## Short exercise
Copy out each of the records below word for word, with nothing added or changed.

## Data to process
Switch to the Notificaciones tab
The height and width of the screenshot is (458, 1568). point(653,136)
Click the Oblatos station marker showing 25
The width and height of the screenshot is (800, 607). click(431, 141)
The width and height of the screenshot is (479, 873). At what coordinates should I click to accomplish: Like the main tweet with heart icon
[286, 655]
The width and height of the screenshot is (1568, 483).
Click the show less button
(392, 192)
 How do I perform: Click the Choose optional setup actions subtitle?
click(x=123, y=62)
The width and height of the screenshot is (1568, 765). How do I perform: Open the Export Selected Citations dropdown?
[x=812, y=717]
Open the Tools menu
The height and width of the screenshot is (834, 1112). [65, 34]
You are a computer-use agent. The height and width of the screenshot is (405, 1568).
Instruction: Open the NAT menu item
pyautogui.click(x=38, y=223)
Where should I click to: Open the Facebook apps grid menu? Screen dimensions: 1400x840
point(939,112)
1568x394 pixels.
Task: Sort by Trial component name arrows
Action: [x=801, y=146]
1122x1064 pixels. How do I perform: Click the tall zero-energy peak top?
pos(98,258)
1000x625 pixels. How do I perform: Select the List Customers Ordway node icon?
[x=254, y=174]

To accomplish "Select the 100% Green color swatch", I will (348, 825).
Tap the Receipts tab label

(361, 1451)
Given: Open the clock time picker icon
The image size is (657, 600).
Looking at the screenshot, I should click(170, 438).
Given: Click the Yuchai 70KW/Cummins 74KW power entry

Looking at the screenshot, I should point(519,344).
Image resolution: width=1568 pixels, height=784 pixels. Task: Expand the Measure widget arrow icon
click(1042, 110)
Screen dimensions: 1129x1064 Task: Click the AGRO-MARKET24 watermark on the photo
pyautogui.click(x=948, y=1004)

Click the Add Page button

## Solved problem
Switch to the Notificaciones tab
The height and width of the screenshot is (458, 1568). point(653,136)
Click the Oblatos station marker showing 25
The width and height of the screenshot is (800, 607). click(431, 141)
The width and height of the screenshot is (479, 873). At what coordinates should I click to accomplish: Like the main tweet with heart icon
[286, 655]
The width and height of the screenshot is (1568, 483).
Click the show less button
(392, 192)
 How do I perform: Click the Choose optional setup actions subtitle?
click(x=123, y=62)
The width and height of the screenshot is (1568, 765). How do I perform: Open the Export Selected Citations dropdown?
[x=812, y=717]
Open the Tools menu
The height and width of the screenshot is (834, 1112). [65, 34]
You are a computer-use agent. The height and width of the screenshot is (405, 1568).
Instruction: Open the NAT menu item
pyautogui.click(x=38, y=223)
Where should I click to: Open the Facebook apps grid menu? Screen dimensions: 1400x840
point(939,112)
1568x394 pixels.
Task: Sort by Trial component name arrows
Action: [x=801, y=146]
1122x1064 pixels. How do I perform: Click the tall zero-energy peak top?
pos(98,258)
1000x625 pixels. How do I perform: Select the List Customers Ordway node icon?
[x=254, y=174]

To accomplish "Select the 100% Green color swatch", I will (348, 825).
Tap the Receipts tab label

(361, 1451)
Given: Open the clock time picker icon
The image size is (657, 600).
Looking at the screenshot, I should click(170, 438).
Given: Click the Yuchai 70KW/Cummins 74KW power entry

Looking at the screenshot, I should point(519,344).
Image resolution: width=1568 pixels, height=784 pixels. Task: Expand the Measure widget arrow icon
click(1042, 110)
Screen dimensions: 1129x1064 Task: Click the AGRO-MARKET24 watermark on the photo
pyautogui.click(x=948, y=1004)

Click the Add Page button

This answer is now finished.